Neoinquisitorialismo processual penal e a contaminação do julgador com os atos de investigação: a burla interna no processo penal brasileiro como obstáculo ao contraditório

Marcos Eugênio Vieira Melo

Resumo


Este artigo analisa a permanência da cultura inquisitória na América Latina e o peso da mentalidade inquisitória dentro do processo penal brasileiro, especialmente na fase preliminar, que trata do núcleo principal da formação probatória utilizada pelo julgador na sentença, no intuito de responder o seguinte problema: quais os principais obstáculos no processo penal brasileiro na contemporaneidade para que haja um julgamento efetivamente em contraditório?

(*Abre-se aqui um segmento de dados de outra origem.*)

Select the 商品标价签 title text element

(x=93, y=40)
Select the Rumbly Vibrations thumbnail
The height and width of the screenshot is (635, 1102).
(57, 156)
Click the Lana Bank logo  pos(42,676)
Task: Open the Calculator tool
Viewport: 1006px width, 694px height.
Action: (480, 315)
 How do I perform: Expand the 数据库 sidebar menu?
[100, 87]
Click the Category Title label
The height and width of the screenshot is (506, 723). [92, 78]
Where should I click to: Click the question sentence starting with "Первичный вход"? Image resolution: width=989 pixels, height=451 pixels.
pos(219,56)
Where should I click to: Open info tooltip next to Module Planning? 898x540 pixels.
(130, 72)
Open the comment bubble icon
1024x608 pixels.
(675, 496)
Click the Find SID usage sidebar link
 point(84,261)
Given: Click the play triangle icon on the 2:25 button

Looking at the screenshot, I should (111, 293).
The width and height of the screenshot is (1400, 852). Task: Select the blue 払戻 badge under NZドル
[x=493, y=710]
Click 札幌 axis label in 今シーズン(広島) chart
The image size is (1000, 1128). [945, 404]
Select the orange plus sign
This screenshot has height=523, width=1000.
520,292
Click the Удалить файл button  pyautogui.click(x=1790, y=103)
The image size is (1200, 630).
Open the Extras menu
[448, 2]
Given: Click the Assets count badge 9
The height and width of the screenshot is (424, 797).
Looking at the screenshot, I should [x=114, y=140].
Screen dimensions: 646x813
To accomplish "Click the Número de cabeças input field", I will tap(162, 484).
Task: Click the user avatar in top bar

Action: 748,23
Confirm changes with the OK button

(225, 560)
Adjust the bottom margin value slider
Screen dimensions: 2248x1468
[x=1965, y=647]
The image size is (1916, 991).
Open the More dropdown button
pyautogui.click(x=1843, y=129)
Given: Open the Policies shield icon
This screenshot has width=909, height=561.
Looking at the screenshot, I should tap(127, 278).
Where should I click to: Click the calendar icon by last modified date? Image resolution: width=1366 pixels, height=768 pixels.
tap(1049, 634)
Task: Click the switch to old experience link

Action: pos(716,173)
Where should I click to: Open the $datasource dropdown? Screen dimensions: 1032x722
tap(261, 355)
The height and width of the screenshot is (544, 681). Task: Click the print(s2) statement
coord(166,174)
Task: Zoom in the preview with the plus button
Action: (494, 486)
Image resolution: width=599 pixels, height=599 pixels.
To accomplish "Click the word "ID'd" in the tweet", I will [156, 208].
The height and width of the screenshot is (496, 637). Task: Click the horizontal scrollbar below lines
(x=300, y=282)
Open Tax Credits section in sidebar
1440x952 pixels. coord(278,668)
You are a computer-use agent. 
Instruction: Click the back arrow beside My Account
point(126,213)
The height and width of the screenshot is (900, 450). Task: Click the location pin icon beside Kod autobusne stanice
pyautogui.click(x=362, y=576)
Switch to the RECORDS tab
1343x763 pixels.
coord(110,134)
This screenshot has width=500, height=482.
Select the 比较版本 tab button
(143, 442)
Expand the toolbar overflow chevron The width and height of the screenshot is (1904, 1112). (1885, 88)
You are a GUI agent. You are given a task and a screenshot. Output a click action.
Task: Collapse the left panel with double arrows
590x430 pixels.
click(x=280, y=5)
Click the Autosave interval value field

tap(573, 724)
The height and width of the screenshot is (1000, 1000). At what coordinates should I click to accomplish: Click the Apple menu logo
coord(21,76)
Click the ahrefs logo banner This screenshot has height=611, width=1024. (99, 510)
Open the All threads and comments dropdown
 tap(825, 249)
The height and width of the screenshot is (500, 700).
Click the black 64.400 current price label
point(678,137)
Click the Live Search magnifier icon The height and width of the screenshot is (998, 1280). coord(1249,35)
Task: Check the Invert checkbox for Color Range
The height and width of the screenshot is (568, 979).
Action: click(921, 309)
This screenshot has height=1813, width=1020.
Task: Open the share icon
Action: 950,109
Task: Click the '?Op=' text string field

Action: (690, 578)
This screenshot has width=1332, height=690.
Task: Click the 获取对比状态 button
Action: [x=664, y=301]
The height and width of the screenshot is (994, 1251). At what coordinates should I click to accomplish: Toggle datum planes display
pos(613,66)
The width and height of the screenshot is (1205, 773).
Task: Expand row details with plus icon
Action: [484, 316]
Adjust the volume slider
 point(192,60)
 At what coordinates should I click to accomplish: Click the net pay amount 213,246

Para tanto, avalia-se por meio de estudo de doutrinas clássicas e contemporâneas as implicações na legitimação admitida pelo processo penal brasileiro, principalmente por meio do “jogo sujo” trazido pela brecha do artigo 155 do Código de Processo Penal, que contamina o magistrado com o inquérito policial e em conjunto com significantes como “livre convencimento” e “verdade real” servem como obstáculos para que haja um julgamento fundado apenas em atos produzidos em contraditório e com a participação de todas as partes envolvidas no processo.

Palavras-chave


Processo penal; Cultura inquisitória; Contraditório; Inquérito policial.